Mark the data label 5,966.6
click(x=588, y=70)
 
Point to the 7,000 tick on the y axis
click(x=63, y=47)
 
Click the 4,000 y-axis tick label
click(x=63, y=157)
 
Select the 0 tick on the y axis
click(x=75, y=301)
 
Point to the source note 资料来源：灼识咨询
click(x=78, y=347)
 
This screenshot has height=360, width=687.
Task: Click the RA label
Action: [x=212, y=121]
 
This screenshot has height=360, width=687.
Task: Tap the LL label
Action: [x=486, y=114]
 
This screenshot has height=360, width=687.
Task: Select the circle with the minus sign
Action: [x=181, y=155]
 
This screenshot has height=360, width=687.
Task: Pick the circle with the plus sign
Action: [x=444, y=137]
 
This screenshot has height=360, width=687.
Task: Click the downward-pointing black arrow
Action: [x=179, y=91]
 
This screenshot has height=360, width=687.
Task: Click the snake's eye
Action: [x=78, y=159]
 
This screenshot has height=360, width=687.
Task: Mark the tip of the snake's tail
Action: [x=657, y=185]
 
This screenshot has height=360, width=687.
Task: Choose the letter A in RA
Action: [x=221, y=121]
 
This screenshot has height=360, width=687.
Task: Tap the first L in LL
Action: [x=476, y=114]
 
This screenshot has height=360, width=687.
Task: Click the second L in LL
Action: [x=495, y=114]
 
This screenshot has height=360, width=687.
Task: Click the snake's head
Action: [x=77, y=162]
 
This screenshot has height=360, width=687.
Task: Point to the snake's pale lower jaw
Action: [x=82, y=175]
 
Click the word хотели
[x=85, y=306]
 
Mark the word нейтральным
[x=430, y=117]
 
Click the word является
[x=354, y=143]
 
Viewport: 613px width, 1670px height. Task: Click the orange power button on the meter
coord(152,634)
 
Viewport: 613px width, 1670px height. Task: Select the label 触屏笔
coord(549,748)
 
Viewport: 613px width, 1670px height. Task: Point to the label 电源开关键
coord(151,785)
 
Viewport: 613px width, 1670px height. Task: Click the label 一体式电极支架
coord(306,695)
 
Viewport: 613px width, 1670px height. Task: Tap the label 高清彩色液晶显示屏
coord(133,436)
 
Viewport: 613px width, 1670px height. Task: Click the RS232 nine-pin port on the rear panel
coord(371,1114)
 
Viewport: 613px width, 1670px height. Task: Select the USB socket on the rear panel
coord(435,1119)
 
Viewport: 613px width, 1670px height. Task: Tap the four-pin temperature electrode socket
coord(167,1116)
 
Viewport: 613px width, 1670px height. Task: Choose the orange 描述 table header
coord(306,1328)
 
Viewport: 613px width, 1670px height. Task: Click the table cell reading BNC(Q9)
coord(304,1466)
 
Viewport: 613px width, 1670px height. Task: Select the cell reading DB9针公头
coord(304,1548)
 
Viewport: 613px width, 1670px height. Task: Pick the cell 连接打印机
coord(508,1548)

**SET PROBLEM:** Copy every one of the rows above verbatim, keeping the original line order.

**EXPECTED ANSWER:**
Mark the data label 5,966.6
click(x=588, y=70)
 
Point to the 7,000 tick on the y axis
click(x=63, y=47)
 
Click the 4,000 y-axis tick label
click(x=63, y=157)
 
Select the 0 tick on the y axis
click(x=75, y=301)
 
Point to the source note 资料来源：灼识咨询
click(x=78, y=347)
 
This screenshot has height=360, width=687.
Task: Click the RA label
Action: [x=212, y=121]
 
This screenshot has height=360, width=687.
Task: Tap the LL label
Action: [x=486, y=114]
 
This screenshot has height=360, width=687.
Task: Select the circle with the minus sign
Action: [x=181, y=155]
 
This screenshot has height=360, width=687.
Task: Pick the circle with the plus sign
Action: [x=444, y=137]
 
This screenshot has height=360, width=687.
Task: Click the downward-pointing black arrow
Action: [x=179, y=91]
 
This screenshot has height=360, width=687.
Task: Click the snake's eye
Action: [x=78, y=159]
 
This screenshot has height=360, width=687.
Task: Mark the tip of the snake's tail
Action: [x=657, y=185]
 
This screenshot has height=360, width=687.
Task: Choose the letter A in RA
Action: [x=221, y=121]
 
This screenshot has height=360, width=687.
Task: Tap the first L in LL
Action: [x=476, y=114]
 
This screenshot has height=360, width=687.
Task: Click the second L in LL
Action: [x=495, y=114]
 
This screenshot has height=360, width=687.
Task: Click the snake's head
Action: [x=77, y=162]
 
This screenshot has height=360, width=687.
Task: Point to the snake's pale lower jaw
Action: [x=82, y=175]
 
Click the word хотели
[x=85, y=306]
 
Mark the word нейтральным
[x=430, y=117]
 
Click the word является
[x=354, y=143]
 
Viewport: 613px width, 1670px height. Task: Click the orange power button on the meter
coord(152,634)
 
Viewport: 613px width, 1670px height. Task: Select the label 触屏笔
coord(549,748)
 
Viewport: 613px width, 1670px height. Task: Point to the label 电源开关键
coord(151,785)
 
Viewport: 613px width, 1670px height. Task: Click the label 一体式电极支架
coord(306,695)
 
Viewport: 613px width, 1670px height. Task: Tap the label 高清彩色液晶显示屏
coord(133,436)
 
Viewport: 613px width, 1670px height. Task: Click the RS232 nine-pin port on the rear panel
coord(371,1114)
 
Viewport: 613px width, 1670px height. Task: Select the USB socket on the rear panel
coord(435,1119)
 
Viewport: 613px width, 1670px height. Task: Tap the four-pin temperature electrode socket
coord(167,1116)
 
Viewport: 613px width, 1670px height. Task: Choose the orange 描述 table header
coord(306,1328)
 
Viewport: 613px width, 1670px height. Task: Click the table cell reading BNC(Q9)
coord(304,1466)
 
Viewport: 613px width, 1670px height. Task: Select the cell reading DB9针公头
coord(304,1548)
 
Viewport: 613px width, 1670px height. Task: Pick the cell 连接打印机
coord(508,1548)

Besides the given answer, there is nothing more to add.